Il suo solito imbarazzo. Non era riuscita che a ricevere frammenti; risposte evasive. “Tu non puoi capire”. Cosa c’era da capire? E perché? Non era più una ragazzina. Lei, a quasi sessant’anni. Ne aveva viste di cose. Credeva di aver visto tutto. Cioè molto. Insomma avere comunque imparato quello che le serviva. Lei non aveva più guardato nessuno dopo il suo povero marito. “E’ solo un amico”. Cosa voleva dire? Non si guarda così un amico. Non sapeva come si guarda. Anzi lo sapeva. Non sapeva cioè non conosceva quello sguardo. In una donna. In sua figlia. Ma una donna sposata può avere un amico? E guardarlo così? Si vergognava dei propri pensieri. Si sentiva stupida. E stupita. E confusa. Aveva visto ragazzine guardare così. O almeno in un modo simile. Con quell’aria confusa. Sorpresa. Sognante. Ma erano solo stupide ragazzine. Non avevano delle figlie quasi da marito. Avrebbe fatto meglio a non pensarci. Semplicemente a non pensarci. Pensò a Genziana.
Era rientrata. Perché toccava a lei ricordarsi. Preoccuparsi delle spese. Non fossero mai partite. Madre e figlia in vacanza. Le nipoti ormai per conto loro. Stava riponendo le cose. Canticchiando semplicemente una canzone. Sicuramente non l’avevano sentita. Le erano giunti quei rumori. Senza un perché era salita. Provenivano dalla sua camera. Era come un guaito. Non era riuscita a resistere. Qualcosa la tratteneva. Qualcosa la spingeva. Aveva ancora le scarpe addosso. Come voleva non averlo fatto. Aveva avvicinato la testa. Aveva spiato. Era Eva. Cosa facevano nel suo letto? Ci fosse stata possibilità di dubbio. Nessuna. Era nuda. Sotto Ermes.

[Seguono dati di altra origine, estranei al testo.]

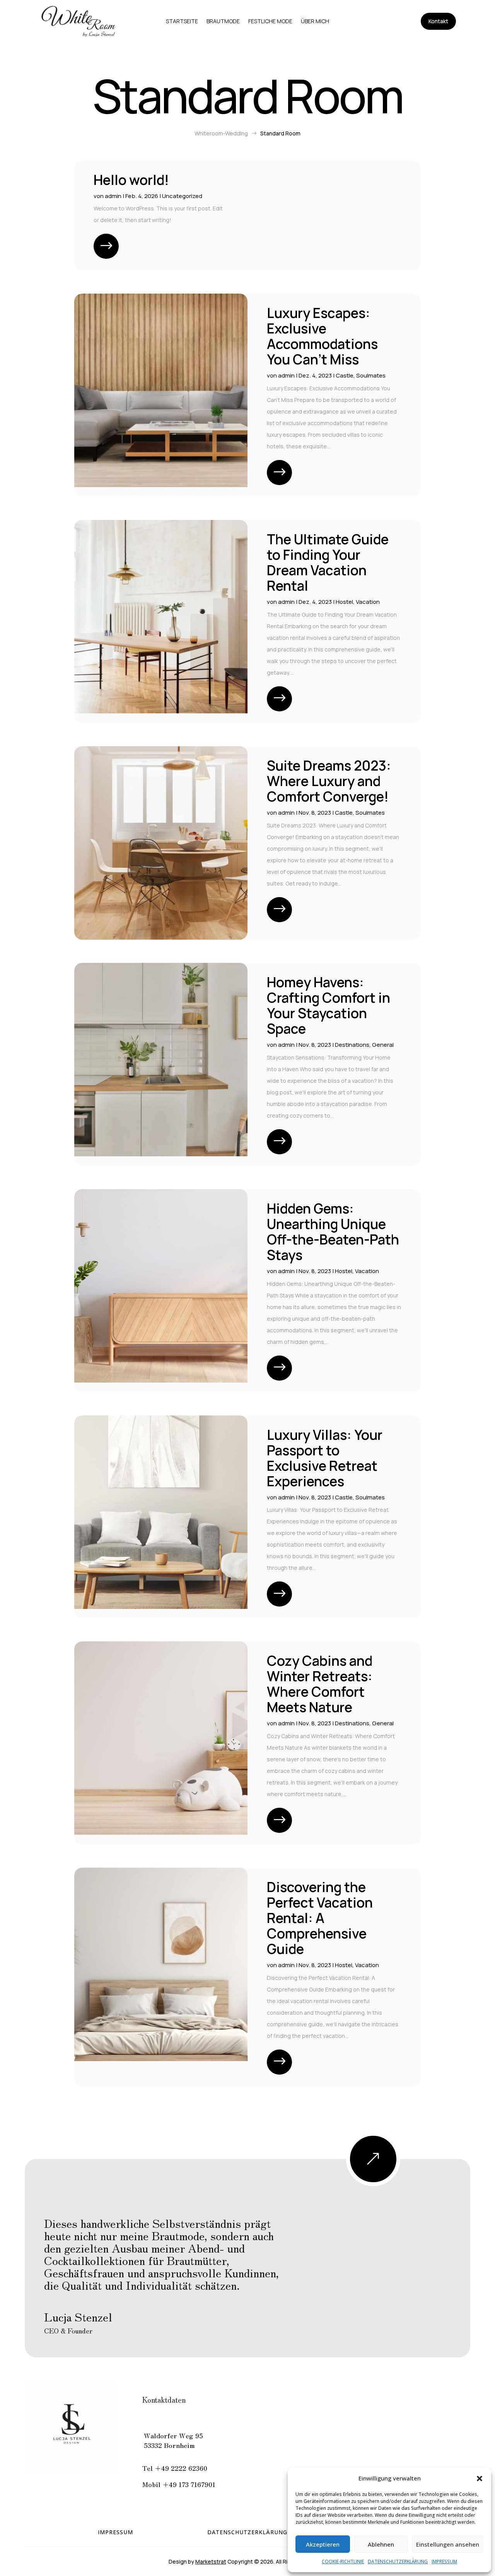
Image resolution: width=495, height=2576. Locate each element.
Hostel (344, 602)
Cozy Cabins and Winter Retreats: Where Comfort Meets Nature (319, 1683)
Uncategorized (182, 196)
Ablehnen (381, 2544)
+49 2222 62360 (181, 2468)
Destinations (352, 1045)
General (383, 1045)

Erano sudati. Ignari. Troppo presi di se stessi. Troppi abbrancati ad un amore osceno. Era quella la loro amicizia. Forse lo era fin da sempre. Pensò a suo genero. A quel povero marito. Rimasto a casa. Ignaro. Per lavoro. Era come se fosse lei quella tradita. Non trovava giusto quello che faceva sua figlia. Non aveva parole per giustificarla. E per di più sul suo letto. Lui, suo genero, avrebbe avuto tutte le ragioni del mondo…
Si sentiva colpevole, come una ladra. Non solo per averli spiati. Non era stata nemmeno curiosità. E poi quel suono non era un suono… di due che lo fanno. Avrebbe voluto sprofondare. La verità è che non riusciva a togliere gli occhi. E sua figlia ansimava, si liberava di sillabe, suoni gutturali. Forse voleva, in quel modo, gratificare il suo amico. Il suo amante. Come suonava assurda e oscena quella parola. E non voleva credere che fosse proprio sua figlia. E non aveva mai sentito quel modo di fare, per così dire, l’amore. Quel modo così sconveniente. Di giorno. Senza intimità. Senza buio. Lasciandosi andare. Gridando. Così. Sguaiatamente. Come cani. Come pazzi.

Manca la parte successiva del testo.